What is needed:
Find and copy each line of the records where the string "agent" shows up.
======== Supplied records ========
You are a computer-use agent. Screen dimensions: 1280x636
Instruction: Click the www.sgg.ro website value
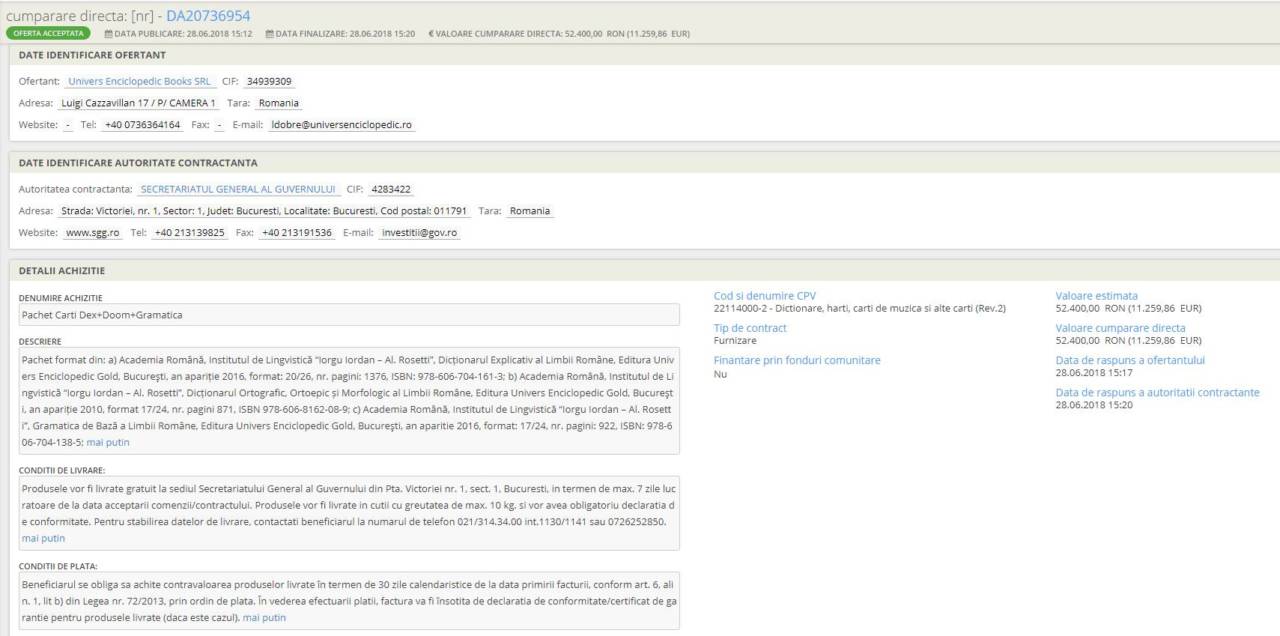point(93,233)
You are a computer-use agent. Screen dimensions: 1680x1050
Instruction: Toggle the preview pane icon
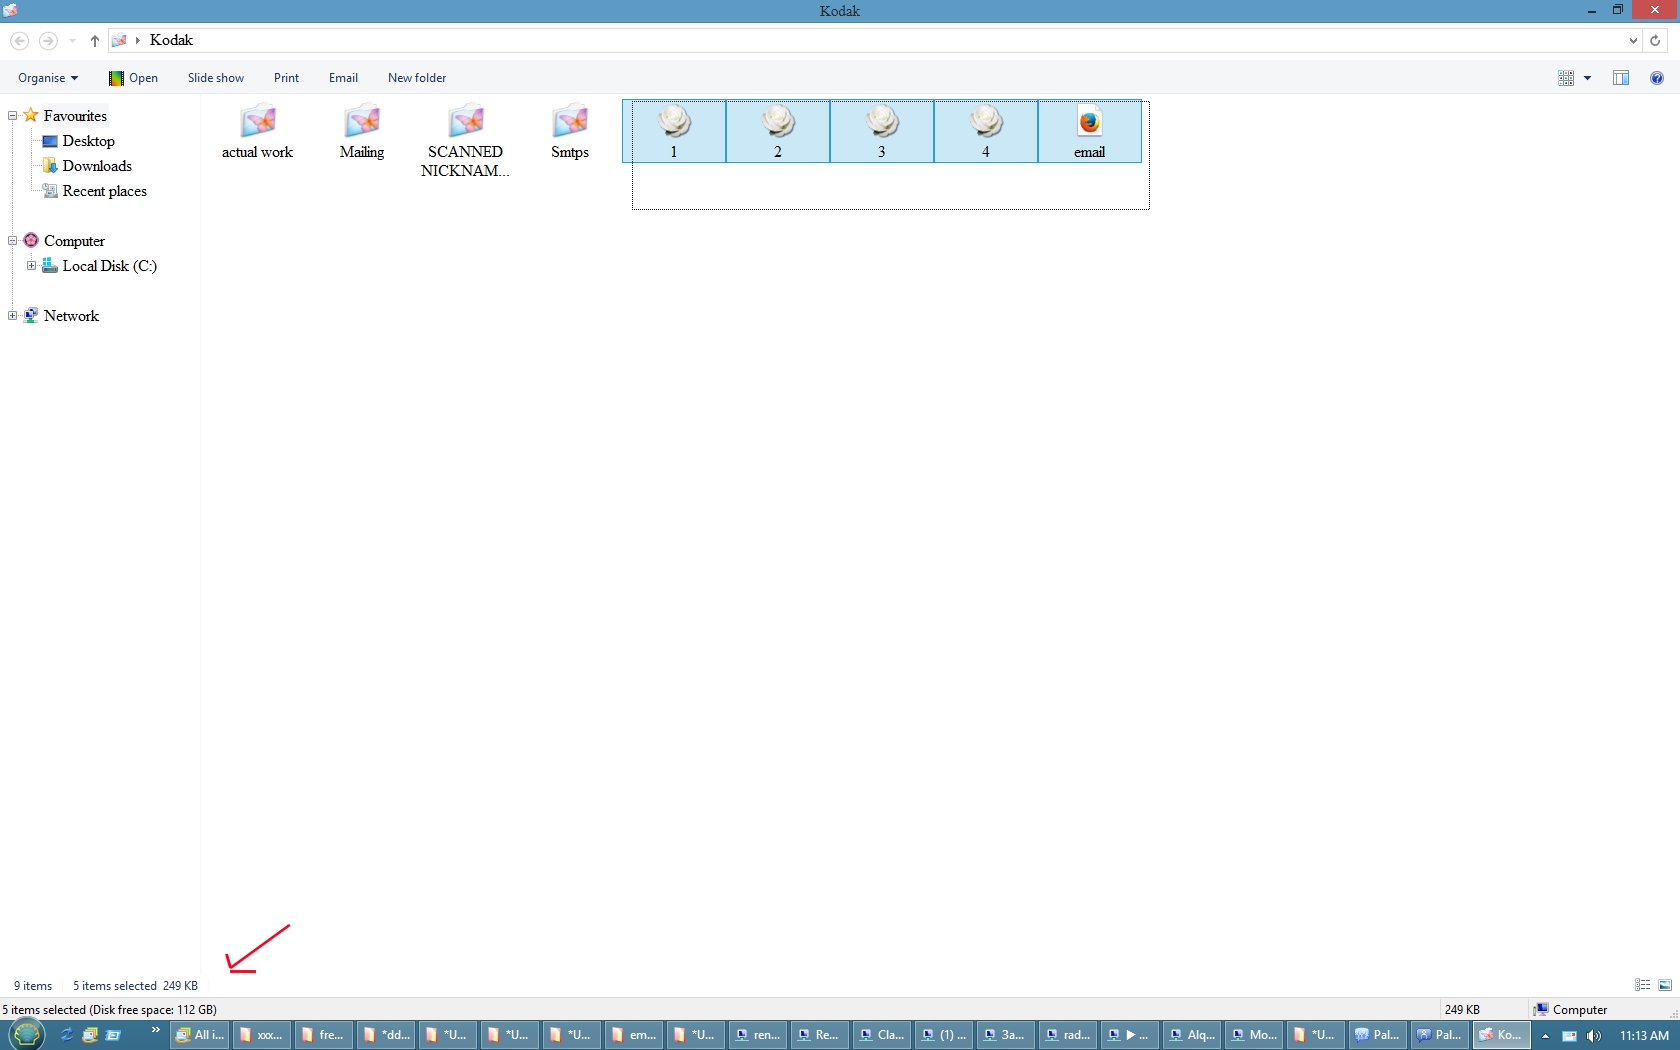coord(1621,78)
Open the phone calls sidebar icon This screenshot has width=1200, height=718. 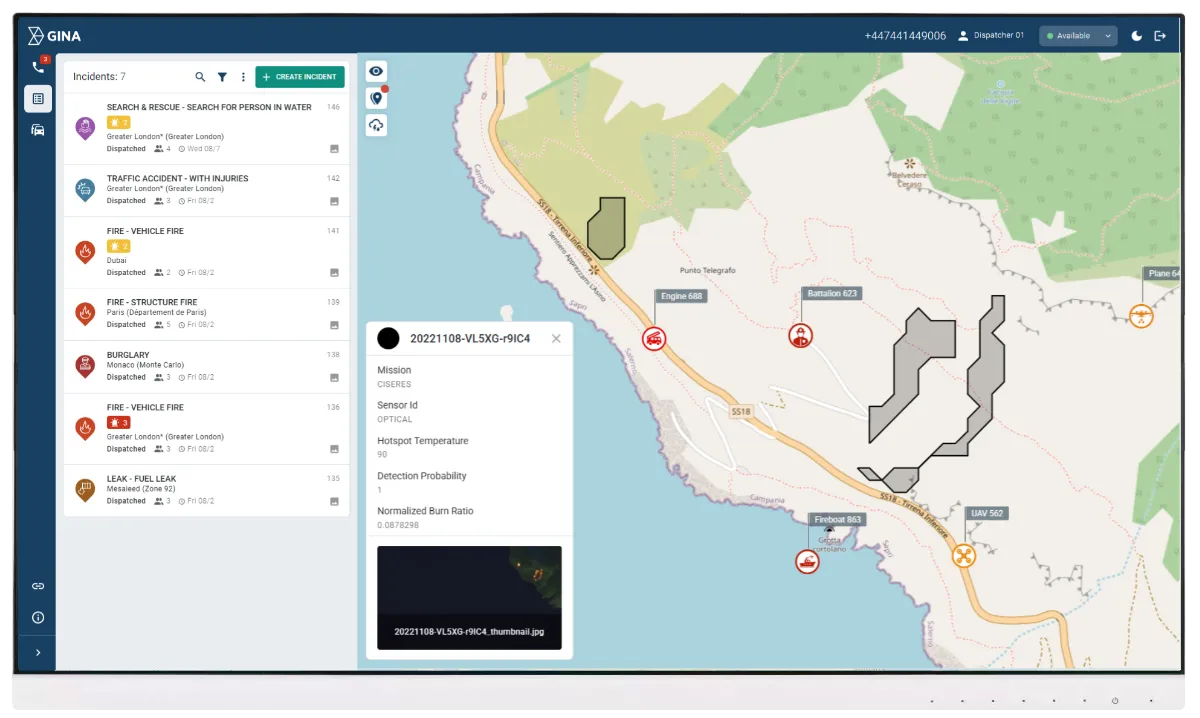pos(38,67)

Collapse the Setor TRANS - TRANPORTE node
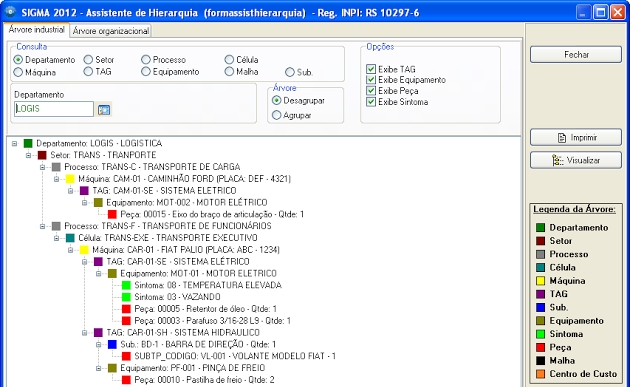29,155

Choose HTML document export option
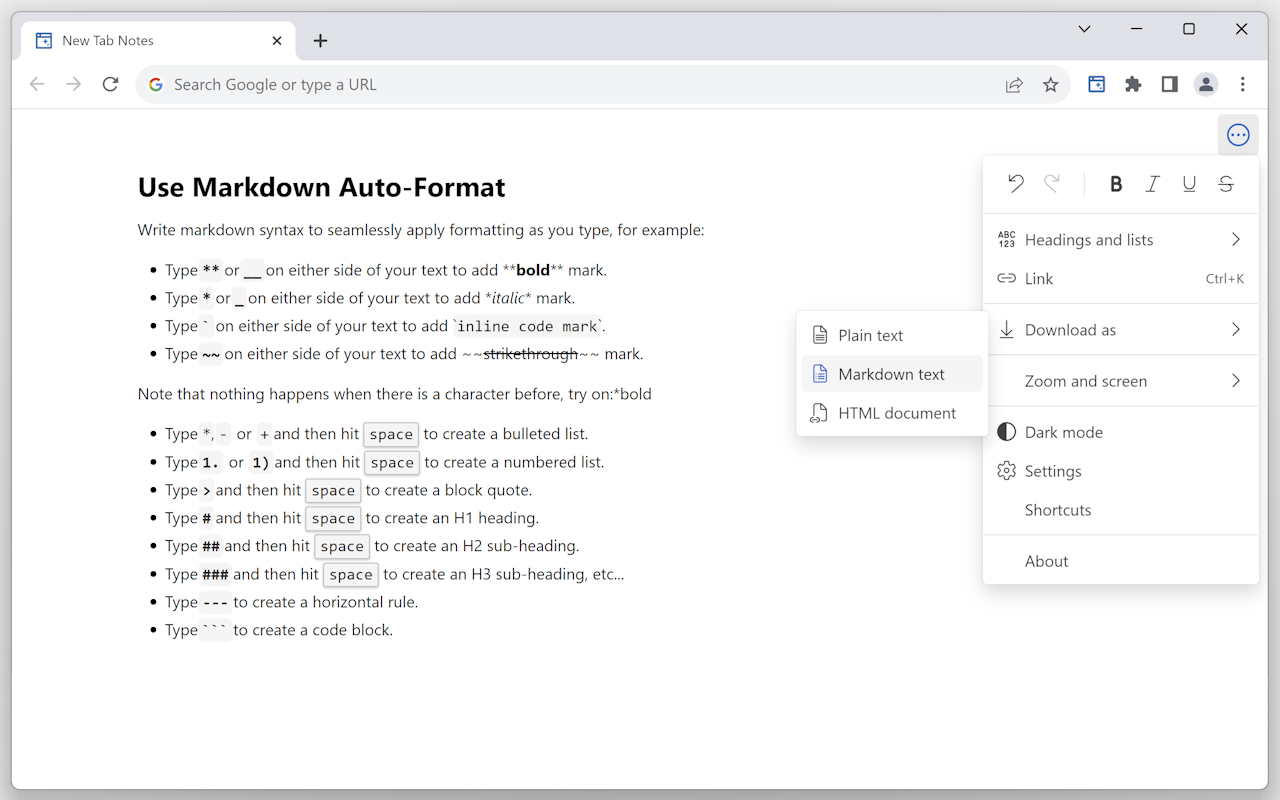tap(896, 412)
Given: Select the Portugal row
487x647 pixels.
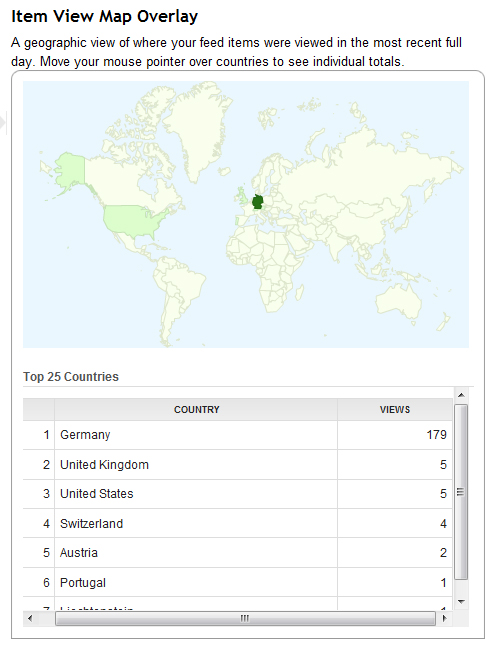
========
Answer space:
You are a computer-use agent. Screen dimensions: 1280x636
You are a computer-use agent. Screen dimensions: 1680x1050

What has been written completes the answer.